» TASK DETAILS:
In the excerpt below about an autoscaling reward function built around profit, which parameter controls the approximate request volume?

» EXCERPT PROVIDED:
However, this is a blog about unnecessary AI, so let’s overengineer this. I have no idea what the best reward function is. It might actually be the case that trying to get to 0 errors costs 10 times as much as allowing an occasional error.

I do know that ultimately what I actually care about is money. Errors are bad because errors are a missed opportunity for revenue (that request could have been a user trying to add something to a shopping cart, for example). Successful requests are good because they are opportunities for users to give us their money. So, what if we redo our reward function such that we maximize our profits?

Becoming rich thanks to machine learning

Let’s assume that we are an online store. We’ll also assume that each request is a new user on our site, and that means each request has a customer acquisition cost associated with it. Each server that’s on will also have a cost associated with it.

As for making money, let’s assume that each user has some probability of buying from us, and if they do, we’ll sample from another lognormal distribution to figure out how much money they spent.

While we’re at it, we might as well have our agent figure out our marketing budget too. The parameter that controls our approximate request volume is MAX_REQUESTS_PER_TIMESTEP. If we allow our agent to increase it, the number of requests will go up. Since each request has a customer acquisition cost associated with it, increasing MAX_REQUESTS_PER_TIMESTEP is essentially increasing our marketing budget, and decreasing it is the opposite.

We’ll allow the agent to scale the max requests per timestep up to just under twice what we used in testing, and we’ll increase the maximum number of servers in our cluster to compensate.

I’m going to make up the numbers for customer acquisition cost and all that, but in theory, this should tell us both how much we should spend on marketing and the optimal autoscaling strategy to maximize our profits!

» ENTRIES SUPPLIED:

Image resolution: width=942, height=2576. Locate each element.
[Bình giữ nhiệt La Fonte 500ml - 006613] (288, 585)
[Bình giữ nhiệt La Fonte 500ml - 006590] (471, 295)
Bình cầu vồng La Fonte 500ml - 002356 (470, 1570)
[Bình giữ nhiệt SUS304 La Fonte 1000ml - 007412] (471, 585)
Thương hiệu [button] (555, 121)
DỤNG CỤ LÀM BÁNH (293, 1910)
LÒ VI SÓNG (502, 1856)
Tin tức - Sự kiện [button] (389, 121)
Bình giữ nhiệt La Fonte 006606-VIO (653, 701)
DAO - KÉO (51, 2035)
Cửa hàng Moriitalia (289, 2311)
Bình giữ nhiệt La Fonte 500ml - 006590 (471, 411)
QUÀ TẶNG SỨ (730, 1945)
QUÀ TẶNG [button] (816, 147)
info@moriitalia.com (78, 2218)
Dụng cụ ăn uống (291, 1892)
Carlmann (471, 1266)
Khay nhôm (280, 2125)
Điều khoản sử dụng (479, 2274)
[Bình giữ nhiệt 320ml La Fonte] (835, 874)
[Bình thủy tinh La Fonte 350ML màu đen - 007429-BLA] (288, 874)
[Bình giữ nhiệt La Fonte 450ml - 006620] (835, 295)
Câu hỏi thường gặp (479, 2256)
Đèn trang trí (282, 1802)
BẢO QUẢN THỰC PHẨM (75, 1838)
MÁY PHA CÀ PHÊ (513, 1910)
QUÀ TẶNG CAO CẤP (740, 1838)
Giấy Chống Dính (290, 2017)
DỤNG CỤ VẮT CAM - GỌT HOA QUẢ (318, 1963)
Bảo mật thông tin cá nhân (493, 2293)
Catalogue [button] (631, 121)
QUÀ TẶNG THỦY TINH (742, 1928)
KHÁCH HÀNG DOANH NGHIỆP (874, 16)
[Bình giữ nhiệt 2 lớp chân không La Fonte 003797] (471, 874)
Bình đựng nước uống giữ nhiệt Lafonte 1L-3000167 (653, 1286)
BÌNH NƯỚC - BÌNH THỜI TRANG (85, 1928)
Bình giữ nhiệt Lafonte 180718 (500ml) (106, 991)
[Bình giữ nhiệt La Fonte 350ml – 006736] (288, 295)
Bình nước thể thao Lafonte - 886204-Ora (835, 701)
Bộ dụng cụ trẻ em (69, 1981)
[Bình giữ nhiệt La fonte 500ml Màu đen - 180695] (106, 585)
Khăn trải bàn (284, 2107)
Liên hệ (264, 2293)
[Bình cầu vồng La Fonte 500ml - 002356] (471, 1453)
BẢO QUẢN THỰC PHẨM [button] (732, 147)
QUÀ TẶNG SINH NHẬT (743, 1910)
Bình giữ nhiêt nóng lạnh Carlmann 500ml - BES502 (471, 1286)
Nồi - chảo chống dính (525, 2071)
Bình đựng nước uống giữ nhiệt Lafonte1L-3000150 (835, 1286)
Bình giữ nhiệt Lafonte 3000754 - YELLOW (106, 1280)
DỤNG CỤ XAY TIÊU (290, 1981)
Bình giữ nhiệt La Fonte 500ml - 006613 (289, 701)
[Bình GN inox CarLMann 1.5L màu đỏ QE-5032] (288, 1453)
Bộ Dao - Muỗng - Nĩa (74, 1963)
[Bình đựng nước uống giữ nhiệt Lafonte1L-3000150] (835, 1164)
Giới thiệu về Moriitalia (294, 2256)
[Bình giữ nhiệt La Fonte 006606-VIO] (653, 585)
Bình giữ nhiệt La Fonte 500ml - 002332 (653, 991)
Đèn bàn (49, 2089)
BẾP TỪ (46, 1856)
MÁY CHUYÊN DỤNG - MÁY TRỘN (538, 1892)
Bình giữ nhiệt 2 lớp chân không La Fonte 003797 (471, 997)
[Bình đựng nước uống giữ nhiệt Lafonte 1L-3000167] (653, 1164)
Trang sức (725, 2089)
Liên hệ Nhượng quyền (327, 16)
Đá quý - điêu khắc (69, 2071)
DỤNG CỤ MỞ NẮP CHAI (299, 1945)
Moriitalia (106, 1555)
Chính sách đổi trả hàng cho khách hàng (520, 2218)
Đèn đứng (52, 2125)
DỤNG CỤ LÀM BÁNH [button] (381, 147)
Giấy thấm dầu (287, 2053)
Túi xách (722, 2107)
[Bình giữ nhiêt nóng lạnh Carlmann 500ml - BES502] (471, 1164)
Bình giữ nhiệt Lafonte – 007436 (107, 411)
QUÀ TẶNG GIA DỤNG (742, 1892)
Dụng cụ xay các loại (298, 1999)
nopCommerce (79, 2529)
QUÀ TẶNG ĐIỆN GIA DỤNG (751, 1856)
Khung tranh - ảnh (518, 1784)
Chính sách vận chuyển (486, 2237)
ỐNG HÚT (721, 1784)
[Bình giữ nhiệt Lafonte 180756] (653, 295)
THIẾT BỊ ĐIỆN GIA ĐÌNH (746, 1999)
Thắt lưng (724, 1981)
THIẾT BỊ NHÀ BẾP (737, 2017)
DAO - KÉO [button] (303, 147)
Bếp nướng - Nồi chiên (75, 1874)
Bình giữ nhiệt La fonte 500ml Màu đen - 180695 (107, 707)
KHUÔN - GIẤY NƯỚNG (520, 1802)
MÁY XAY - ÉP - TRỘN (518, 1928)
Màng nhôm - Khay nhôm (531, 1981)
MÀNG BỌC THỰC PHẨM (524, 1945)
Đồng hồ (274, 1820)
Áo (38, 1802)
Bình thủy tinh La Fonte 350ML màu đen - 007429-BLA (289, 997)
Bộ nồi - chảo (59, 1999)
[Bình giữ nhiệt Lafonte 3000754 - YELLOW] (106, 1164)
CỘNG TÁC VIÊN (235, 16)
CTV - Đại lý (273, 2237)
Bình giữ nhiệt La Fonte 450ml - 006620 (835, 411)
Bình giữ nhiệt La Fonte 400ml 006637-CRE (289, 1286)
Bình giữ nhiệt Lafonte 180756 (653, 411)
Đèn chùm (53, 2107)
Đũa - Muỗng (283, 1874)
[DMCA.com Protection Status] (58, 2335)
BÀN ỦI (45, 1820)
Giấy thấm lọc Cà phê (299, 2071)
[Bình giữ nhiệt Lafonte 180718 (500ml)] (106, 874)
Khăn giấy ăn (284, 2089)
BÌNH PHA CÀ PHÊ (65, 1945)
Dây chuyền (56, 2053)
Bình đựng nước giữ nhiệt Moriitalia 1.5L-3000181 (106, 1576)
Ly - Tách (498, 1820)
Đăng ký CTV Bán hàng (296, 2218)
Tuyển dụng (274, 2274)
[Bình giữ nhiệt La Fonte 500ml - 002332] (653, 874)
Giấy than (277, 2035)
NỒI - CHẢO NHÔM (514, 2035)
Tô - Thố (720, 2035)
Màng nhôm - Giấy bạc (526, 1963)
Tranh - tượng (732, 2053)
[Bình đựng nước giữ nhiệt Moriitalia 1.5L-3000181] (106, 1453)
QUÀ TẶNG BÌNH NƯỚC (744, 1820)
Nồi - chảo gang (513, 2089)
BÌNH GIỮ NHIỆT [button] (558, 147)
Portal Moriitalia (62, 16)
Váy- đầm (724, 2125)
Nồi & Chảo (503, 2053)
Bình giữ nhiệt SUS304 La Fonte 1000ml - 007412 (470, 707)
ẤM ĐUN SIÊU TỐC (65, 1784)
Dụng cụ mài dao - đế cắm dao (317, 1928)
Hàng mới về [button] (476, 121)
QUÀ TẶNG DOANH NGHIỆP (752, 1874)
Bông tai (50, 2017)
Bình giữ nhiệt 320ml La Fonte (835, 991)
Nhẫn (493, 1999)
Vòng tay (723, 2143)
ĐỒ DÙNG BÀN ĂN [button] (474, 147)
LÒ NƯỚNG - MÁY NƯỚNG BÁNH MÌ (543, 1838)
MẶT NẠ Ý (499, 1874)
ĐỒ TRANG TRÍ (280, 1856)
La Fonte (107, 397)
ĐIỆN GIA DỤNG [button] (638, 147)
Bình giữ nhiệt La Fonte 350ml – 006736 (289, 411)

» RESPONSE TO THIS TASK:
MAX_REQUESTS_PER_TIMESTEP